• Task objective: Given the material below, return only the lines starting at the line with "Click the blue raindrop" and ending at the line with "This screenshot has height=548, width=1568.", exactly as they appear.

• Data shown:
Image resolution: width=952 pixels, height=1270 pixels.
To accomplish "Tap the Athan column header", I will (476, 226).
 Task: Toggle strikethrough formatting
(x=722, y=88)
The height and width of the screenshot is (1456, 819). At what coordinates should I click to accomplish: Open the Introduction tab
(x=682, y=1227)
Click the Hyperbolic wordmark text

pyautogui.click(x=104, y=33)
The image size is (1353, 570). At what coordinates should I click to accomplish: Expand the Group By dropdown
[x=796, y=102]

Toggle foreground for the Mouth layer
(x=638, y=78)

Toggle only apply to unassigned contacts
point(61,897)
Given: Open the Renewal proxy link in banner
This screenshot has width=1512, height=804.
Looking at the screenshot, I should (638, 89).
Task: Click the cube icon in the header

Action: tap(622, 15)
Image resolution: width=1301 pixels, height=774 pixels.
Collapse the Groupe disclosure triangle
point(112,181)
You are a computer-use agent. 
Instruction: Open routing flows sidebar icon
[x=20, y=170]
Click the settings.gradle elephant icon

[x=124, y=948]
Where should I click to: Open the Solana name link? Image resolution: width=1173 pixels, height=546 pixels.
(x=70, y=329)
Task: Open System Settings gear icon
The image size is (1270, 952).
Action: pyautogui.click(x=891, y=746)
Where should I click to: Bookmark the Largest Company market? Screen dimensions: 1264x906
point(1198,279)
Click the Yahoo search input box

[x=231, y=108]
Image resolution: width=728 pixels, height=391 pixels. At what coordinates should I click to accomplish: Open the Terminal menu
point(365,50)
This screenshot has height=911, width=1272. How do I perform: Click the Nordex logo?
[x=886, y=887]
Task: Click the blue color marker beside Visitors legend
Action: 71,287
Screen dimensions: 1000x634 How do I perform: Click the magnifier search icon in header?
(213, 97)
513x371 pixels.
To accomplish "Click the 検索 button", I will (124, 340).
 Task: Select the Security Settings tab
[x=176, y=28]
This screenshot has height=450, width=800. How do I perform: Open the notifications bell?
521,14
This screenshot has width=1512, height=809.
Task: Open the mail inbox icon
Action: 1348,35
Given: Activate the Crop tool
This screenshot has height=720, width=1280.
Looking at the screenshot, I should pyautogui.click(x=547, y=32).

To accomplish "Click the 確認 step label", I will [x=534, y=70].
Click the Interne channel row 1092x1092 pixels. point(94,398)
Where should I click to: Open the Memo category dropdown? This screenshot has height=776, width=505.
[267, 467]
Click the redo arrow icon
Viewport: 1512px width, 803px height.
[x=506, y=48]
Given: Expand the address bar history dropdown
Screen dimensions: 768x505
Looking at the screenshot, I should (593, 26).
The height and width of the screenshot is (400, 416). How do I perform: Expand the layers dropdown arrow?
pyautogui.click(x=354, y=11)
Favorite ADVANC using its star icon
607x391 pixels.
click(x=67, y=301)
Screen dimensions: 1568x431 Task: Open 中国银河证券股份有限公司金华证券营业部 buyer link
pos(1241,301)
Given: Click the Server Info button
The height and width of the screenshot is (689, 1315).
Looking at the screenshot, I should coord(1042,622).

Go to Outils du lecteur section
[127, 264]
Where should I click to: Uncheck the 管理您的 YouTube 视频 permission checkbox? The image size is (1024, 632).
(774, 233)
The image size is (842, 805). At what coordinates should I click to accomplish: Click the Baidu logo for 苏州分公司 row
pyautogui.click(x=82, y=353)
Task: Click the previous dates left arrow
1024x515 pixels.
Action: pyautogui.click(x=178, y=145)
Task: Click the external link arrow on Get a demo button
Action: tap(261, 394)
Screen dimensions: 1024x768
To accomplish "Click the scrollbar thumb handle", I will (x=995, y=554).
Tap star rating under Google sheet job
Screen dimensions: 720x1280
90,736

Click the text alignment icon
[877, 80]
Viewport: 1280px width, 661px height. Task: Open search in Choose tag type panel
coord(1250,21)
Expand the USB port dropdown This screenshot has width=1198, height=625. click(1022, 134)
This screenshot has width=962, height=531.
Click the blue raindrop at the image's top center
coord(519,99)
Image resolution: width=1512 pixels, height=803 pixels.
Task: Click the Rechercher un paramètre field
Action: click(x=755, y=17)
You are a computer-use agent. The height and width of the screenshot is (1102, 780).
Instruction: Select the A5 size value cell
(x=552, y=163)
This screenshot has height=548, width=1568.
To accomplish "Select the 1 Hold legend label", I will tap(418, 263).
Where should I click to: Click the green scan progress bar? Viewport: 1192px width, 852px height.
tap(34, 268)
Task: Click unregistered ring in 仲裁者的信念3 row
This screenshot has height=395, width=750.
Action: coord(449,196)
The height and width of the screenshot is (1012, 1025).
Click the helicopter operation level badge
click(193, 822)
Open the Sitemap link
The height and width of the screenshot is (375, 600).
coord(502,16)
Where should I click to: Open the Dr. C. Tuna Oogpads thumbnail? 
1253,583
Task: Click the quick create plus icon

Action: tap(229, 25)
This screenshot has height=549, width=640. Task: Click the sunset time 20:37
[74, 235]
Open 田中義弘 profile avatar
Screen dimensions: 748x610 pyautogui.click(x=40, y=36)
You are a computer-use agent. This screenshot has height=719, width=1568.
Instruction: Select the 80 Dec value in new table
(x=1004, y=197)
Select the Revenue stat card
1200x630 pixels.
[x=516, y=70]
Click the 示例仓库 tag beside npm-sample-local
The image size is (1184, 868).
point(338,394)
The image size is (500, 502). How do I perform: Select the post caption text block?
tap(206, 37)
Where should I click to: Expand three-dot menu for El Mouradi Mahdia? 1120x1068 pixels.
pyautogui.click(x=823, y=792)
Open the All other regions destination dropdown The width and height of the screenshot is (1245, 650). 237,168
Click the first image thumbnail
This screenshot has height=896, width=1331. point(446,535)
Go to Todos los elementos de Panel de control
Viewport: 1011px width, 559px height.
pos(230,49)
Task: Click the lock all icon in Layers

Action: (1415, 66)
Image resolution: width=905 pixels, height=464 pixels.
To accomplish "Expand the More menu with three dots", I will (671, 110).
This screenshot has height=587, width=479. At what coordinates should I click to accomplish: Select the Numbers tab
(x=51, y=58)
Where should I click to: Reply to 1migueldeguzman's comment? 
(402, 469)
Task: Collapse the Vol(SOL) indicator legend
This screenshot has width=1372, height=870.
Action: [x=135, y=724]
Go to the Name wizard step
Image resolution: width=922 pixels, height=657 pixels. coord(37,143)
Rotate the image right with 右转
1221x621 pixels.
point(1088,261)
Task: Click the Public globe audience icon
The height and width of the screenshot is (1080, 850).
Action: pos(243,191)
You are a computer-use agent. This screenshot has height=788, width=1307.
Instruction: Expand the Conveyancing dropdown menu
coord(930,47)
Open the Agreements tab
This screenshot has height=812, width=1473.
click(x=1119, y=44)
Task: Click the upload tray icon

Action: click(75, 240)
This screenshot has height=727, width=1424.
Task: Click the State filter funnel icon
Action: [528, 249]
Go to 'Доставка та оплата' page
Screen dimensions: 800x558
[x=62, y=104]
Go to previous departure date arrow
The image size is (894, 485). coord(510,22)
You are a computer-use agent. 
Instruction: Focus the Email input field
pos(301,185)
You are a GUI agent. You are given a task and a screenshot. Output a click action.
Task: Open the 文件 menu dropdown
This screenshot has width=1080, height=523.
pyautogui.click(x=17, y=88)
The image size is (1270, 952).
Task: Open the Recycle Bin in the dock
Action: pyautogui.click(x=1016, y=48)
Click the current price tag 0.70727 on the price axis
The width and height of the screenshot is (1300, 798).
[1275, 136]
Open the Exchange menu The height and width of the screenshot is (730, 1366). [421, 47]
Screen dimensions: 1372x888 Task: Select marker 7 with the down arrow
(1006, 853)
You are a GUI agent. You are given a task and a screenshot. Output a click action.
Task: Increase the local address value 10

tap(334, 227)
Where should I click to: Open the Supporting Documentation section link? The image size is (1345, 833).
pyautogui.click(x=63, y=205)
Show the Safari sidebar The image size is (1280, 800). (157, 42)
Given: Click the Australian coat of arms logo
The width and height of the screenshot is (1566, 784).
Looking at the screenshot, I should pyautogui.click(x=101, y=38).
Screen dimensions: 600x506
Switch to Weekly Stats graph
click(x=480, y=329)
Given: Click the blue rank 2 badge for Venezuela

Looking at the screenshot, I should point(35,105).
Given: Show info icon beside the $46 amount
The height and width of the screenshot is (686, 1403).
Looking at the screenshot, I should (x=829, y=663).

• Completed task:
Click the blue raindrop at the image's top center
coord(519,99)
Image resolution: width=1512 pixels, height=803 pixels.
Task: Click the Rechercher un paramètre field
Action: click(x=755, y=17)
You are a computer-use agent. The height and width of the screenshot is (1102, 780).
Instruction: Select the A5 size value cell
(x=552, y=163)
This screenshot has height=548, width=1568.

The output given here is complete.